**PROBLEM STATEMENT**
The expected answer is the data below, retyped exactly.
[[ STORED DATA open ]]
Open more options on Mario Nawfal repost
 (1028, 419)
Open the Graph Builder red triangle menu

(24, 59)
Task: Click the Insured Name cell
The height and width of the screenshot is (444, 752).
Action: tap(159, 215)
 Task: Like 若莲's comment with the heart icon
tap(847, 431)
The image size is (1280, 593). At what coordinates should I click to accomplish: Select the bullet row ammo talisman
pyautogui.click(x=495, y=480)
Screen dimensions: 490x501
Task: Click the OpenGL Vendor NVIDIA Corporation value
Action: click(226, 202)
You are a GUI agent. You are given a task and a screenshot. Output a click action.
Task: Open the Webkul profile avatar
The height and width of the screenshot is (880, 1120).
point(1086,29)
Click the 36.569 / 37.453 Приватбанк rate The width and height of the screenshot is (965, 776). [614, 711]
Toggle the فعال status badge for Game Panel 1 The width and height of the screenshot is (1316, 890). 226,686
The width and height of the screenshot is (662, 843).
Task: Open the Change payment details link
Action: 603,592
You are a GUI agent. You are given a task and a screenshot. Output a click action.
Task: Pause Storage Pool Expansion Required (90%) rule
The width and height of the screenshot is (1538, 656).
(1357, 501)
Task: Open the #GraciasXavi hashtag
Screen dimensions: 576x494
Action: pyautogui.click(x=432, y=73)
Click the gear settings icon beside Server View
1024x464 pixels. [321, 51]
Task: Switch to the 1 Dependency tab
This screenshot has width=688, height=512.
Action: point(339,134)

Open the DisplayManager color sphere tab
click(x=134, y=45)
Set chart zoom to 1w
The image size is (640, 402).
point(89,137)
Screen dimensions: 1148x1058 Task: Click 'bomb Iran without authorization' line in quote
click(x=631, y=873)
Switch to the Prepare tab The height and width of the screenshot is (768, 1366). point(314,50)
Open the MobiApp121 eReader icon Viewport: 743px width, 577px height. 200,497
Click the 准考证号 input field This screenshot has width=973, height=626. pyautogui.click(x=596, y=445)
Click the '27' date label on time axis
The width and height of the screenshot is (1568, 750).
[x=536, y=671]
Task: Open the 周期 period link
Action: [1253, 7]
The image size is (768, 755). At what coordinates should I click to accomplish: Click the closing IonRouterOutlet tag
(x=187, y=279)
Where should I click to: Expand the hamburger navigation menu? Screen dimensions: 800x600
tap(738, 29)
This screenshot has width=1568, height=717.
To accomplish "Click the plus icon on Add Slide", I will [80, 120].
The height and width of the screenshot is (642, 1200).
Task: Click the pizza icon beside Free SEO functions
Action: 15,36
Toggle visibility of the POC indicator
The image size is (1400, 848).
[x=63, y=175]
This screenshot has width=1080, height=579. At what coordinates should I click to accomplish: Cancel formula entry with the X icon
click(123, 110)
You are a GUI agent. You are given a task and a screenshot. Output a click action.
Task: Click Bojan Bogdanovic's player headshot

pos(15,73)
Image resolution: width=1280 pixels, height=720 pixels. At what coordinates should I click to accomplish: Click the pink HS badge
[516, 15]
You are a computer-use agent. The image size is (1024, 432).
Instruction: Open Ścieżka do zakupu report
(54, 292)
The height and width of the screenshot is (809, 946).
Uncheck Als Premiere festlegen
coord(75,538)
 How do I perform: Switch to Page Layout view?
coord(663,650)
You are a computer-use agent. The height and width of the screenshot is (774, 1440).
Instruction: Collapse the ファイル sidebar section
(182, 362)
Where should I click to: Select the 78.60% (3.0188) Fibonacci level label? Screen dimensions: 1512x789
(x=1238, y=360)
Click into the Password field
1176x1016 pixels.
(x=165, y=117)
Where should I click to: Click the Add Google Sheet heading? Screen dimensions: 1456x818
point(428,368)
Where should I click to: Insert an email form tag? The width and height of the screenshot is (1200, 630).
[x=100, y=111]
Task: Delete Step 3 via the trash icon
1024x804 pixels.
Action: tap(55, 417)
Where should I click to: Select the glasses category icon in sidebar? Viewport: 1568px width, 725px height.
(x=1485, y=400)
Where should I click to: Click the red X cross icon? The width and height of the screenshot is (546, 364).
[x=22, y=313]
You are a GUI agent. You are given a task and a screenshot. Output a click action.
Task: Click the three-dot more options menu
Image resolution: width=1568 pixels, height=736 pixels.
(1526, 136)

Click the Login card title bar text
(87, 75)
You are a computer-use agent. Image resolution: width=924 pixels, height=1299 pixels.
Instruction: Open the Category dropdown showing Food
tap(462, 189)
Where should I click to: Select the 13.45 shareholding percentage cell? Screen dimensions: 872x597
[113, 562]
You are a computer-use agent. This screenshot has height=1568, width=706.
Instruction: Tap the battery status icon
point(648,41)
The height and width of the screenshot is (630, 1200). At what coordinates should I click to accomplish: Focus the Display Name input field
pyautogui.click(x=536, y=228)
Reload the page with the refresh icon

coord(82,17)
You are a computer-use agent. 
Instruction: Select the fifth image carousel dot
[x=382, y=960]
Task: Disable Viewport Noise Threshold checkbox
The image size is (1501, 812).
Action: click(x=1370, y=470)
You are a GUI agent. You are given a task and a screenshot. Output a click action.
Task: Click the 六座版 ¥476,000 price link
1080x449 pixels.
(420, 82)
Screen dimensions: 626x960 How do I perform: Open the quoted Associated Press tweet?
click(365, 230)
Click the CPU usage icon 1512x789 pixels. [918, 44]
[[ STORED DATA closed ]]
**REPLY TO THE EXERCISE**
Open more options on Mario Nawfal repost
 (1028, 419)
Open the Graph Builder red triangle menu

(24, 59)
Task: Click the Insured Name cell
The height and width of the screenshot is (444, 752).
Action: tap(159, 215)
 Task: Like 若莲's comment with the heart icon
tap(847, 431)
The image size is (1280, 593). At what coordinates should I click to accomplish: Select the bullet row ammo talisman
pyautogui.click(x=495, y=480)
Screen dimensions: 490x501
Task: Click the OpenGL Vendor NVIDIA Corporation value
Action: click(226, 202)
You are a GUI agent. You are given a task and a screenshot. Output a click action.
Task: Open the Webkul profile avatar
The height and width of the screenshot is (880, 1120).
point(1086,29)
Click the 36.569 / 37.453 Приватбанк rate The width and height of the screenshot is (965, 776). [614, 711]
Toggle the فعال status badge for Game Panel 1 The width and height of the screenshot is (1316, 890). 226,686
The width and height of the screenshot is (662, 843).
Task: Open the Change payment details link
Action: 603,592
You are a GUI agent. You are given a task and a screenshot. Output a click action.
Task: Pause Storage Pool Expansion Required (90%) rule
The width and height of the screenshot is (1538, 656).
(1357, 501)
Task: Open the #GraciasXavi hashtag
Screen dimensions: 576x494
Action: pyautogui.click(x=432, y=73)
Click the gear settings icon beside Server View
1024x464 pixels. [321, 51]
Task: Switch to the 1 Dependency tab
This screenshot has width=688, height=512.
Action: point(339,134)

Open the DisplayManager color sphere tab
click(x=134, y=45)
Set chart zoom to 1w
The image size is (640, 402).
point(89,137)
Screen dimensions: 1148x1058 Task: Click 'bomb Iran without authorization' line in quote
click(x=631, y=873)
Switch to the Prepare tab The height and width of the screenshot is (768, 1366). point(314,50)
Open the MobiApp121 eReader icon Viewport: 743px width, 577px height. 200,497
Click the 准考证号 input field This screenshot has width=973, height=626. pyautogui.click(x=596, y=445)
Click the '27' date label on time axis
The width and height of the screenshot is (1568, 750).
[x=536, y=671]
Task: Open the 周期 period link
Action: [1253, 7]
The image size is (768, 755). At what coordinates should I click to accomplish: Click the closing IonRouterOutlet tag
(x=187, y=279)
Where should I click to: Expand the hamburger navigation menu? Screen dimensions: 800x600
tap(738, 29)
This screenshot has width=1568, height=717.
To accomplish "Click the plus icon on Add Slide", I will [80, 120].
The height and width of the screenshot is (642, 1200).
Task: Click the pizza icon beside Free SEO functions
Action: 15,36
Toggle visibility of the POC indicator
The image size is (1400, 848).
[x=63, y=175]
This screenshot has width=1080, height=579. At what coordinates should I click to accomplish: Cancel formula entry with the X icon
click(123, 110)
You are a GUI agent. You are given a task and a screenshot. Output a click action.
Task: Click Bojan Bogdanovic's player headshot

pos(15,73)
Image resolution: width=1280 pixels, height=720 pixels. At what coordinates should I click to accomplish: Click the pink HS badge
[516, 15]
You are a computer-use agent. The image size is (1024, 432).
Instruction: Open Ścieżka do zakupu report
(54, 292)
The height and width of the screenshot is (809, 946).
Uncheck Als Premiere festlegen
coord(75,538)
 How do I perform: Switch to Page Layout view?
coord(663,650)
You are a computer-use agent. The height and width of the screenshot is (774, 1440).
Instruction: Collapse the ファイル sidebar section
(182, 362)
Where should I click to: Select the 78.60% (3.0188) Fibonacci level label? Screen dimensions: 1512x789
(x=1238, y=360)
Click into the Password field
1176x1016 pixels.
(x=165, y=117)
Where should I click to: Click the Add Google Sheet heading? Screen dimensions: 1456x818
point(428,368)
Where should I click to: Insert an email form tag? The width and height of the screenshot is (1200, 630).
[x=100, y=111]
Task: Delete Step 3 via the trash icon
1024x804 pixels.
Action: tap(55, 417)
Where should I click to: Select the glasses category icon in sidebar? Viewport: 1568px width, 725px height.
(x=1485, y=400)
Where should I click to: Click the red X cross icon? The width and height of the screenshot is (546, 364).
[x=22, y=313]
You are a GUI agent. You are given a task and a screenshot. Output a click action.
Task: Click the three-dot more options menu
Image resolution: width=1568 pixels, height=736 pixels.
(1526, 136)

Click the Login card title bar text
(87, 75)
You are a computer-use agent. Image resolution: width=924 pixels, height=1299 pixels.
Instruction: Open the Category dropdown showing Food
tap(462, 189)
Where should I click to: Select the 13.45 shareholding percentage cell? Screen dimensions: 872x597
[113, 562]
You are a computer-use agent. This screenshot has height=1568, width=706.
Instruction: Tap the battery status icon
point(648,41)
The height and width of the screenshot is (630, 1200). At what coordinates should I click to accomplish: Focus the Display Name input field
pyautogui.click(x=536, y=228)
Reload the page with the refresh icon

coord(82,17)
You are a computer-use agent. 
Instruction: Select the fifth image carousel dot
[x=382, y=960]
Task: Disable Viewport Noise Threshold checkbox
The image size is (1501, 812).
Action: click(x=1370, y=470)
You are a GUI agent. You are given a task and a screenshot. Output a click action.
Task: Click the 六座版 ¥476,000 price link
1080x449 pixels.
(420, 82)
Screen dimensions: 626x960 How do I perform: Open the quoted Associated Press tweet?
click(365, 230)
Click the CPU usage icon 1512x789 pixels. [918, 44]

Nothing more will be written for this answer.